The decline this week has surely seemed to bolster the bearish case, but there is still an outside chance that a significant rally may ensue next week until the end of January. The key level is thursday's (1/15/09) swing low of 28.07 in the Qs and 7995 in the Dow. As I stated in the previous post, this decline has the feel of a B wave, probably wave c of a flat correction. After reviewing 500 stock charts this morning, I found a significant number sporting 5 waves up from the November 21 lows followed by 3 waves down or sideways. What I did not find was a significant number of bearish looking charts. Yes, many stocks are down, but the patterns do not look bearish on the intermediate term.
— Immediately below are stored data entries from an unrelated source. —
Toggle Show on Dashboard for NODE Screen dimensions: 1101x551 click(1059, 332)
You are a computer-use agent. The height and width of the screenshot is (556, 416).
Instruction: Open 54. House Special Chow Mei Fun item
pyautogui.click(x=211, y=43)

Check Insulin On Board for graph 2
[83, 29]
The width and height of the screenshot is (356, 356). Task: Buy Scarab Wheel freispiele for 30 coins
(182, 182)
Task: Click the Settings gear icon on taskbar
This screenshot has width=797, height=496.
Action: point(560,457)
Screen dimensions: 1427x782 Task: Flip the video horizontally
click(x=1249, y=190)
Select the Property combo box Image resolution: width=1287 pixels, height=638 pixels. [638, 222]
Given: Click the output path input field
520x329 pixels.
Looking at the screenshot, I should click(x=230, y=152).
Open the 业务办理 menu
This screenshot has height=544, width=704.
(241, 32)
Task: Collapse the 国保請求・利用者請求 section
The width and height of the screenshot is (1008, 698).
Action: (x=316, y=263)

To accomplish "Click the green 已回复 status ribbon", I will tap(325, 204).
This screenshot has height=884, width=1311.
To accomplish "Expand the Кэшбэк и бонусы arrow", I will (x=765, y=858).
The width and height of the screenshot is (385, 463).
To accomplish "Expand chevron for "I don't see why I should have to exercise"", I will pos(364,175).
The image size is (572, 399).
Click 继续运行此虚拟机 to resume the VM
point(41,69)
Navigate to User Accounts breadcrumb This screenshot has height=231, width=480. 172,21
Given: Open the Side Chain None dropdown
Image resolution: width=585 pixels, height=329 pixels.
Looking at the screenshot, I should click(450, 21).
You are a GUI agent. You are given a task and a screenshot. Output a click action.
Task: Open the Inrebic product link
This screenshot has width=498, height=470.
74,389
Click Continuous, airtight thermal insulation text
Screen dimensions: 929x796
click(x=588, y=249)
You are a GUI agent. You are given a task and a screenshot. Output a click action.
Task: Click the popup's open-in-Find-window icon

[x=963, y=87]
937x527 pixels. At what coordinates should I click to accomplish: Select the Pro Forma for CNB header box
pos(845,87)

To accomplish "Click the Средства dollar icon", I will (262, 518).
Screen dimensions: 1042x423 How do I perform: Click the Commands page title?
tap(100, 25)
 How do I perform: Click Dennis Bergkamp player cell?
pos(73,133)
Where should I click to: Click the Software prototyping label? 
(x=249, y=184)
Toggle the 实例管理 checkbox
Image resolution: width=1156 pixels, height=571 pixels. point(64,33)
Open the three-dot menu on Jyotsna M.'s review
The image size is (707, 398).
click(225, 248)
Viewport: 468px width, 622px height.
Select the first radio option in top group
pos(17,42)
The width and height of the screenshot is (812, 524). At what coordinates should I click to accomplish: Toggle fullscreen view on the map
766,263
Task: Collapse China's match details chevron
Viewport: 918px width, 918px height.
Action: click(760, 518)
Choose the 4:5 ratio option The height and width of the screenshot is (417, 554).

A good example is GE which has 3 up and 3 down from November 21. GE could possibly hit 20 in the next two weeks. At the same time some markets are already testing the November lows, e.g. the DJ-20 transports and the financials, BKX and XLF. Finally, the Qs are now showing rising relative strength which has coincided with rallies for the past few years. Expect upside next week. If volume increases and the rally approaches the January highs, then new rally highs are probable. On the other hand if volume is weak and the rally stalls at the 50dema, I will looking to go 50% short for a retest of the November lows. I do not expect much downside below the November lows so profits will be taken there if seen.
Over the next few weeks I will begin showing trades I have taken for better or for worse on a weekly basis. I will do my best not to cherry pick. Constructive criticism is appreciated and I hope that the examples will be beneficial to readers.